Lo ha detto l’impreditore Pasquale d’Alì, tra gli indagati per
il crollo dell’edificio di Pistunia, al termine
dell’interrogatorio della procura nella caserma dei carabinieri
di Tremestieri. D’Alì, che nei giorni scorsi era stato
sottoposto a un intervento chirurgico per le ferite riportate a
causa del cedimento della palazzina, era accompagnato
dall’avvocato Antonello Scordo.
“Il mio cliente – ha spiegato il legale – era stato nominato
dalla proprietà dell’edificio per un parere tecnico
sull’edificio, un’attività propedeutica ad una verifica.
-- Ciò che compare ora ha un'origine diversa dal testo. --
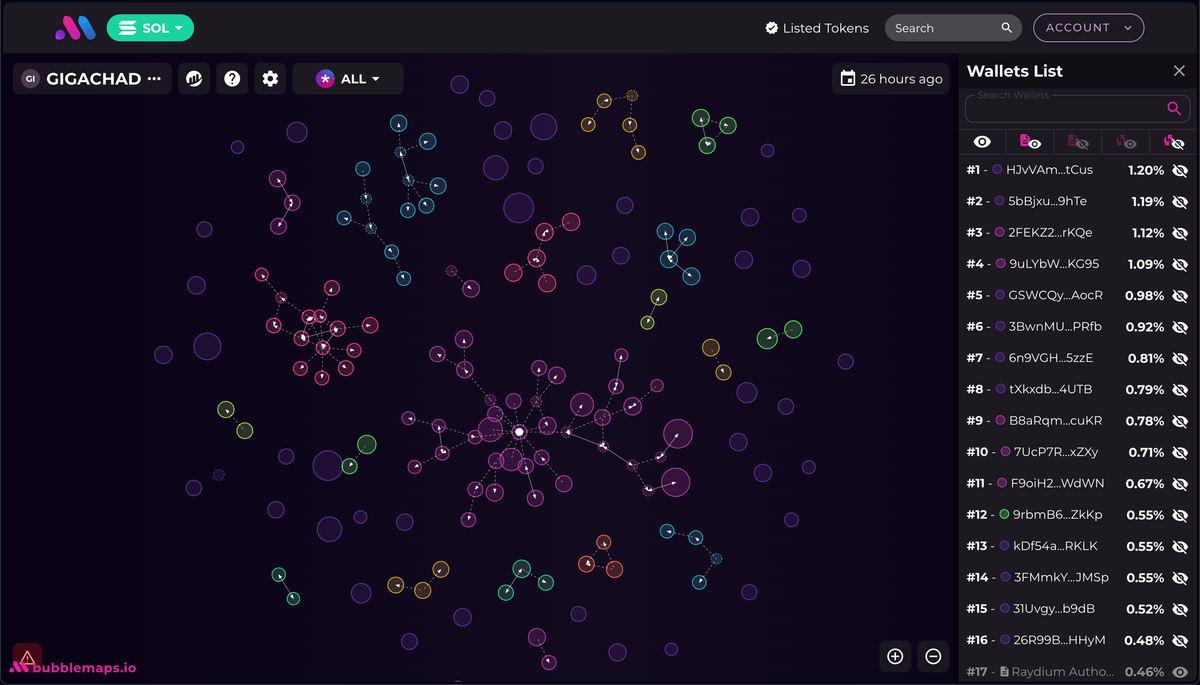Click the 26 hours ago date button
La sua
attività era veramente all’inizio e non collegabile a quello che
è successo”. Poi ha aggiunto: “Era la prima volta che entrava
nel luogo dove è avvenuto il crollo per verificare lo stato dei
pilastri. C’erano sul posto altri operai, dei piastrellisti che
non erano operai del mio cliente, non so di chi fossero. Quindi
quel giorno era sul posto per verificare lo stato dei pilastri:
attività quindi propedeutica all’inizio dei lavori”.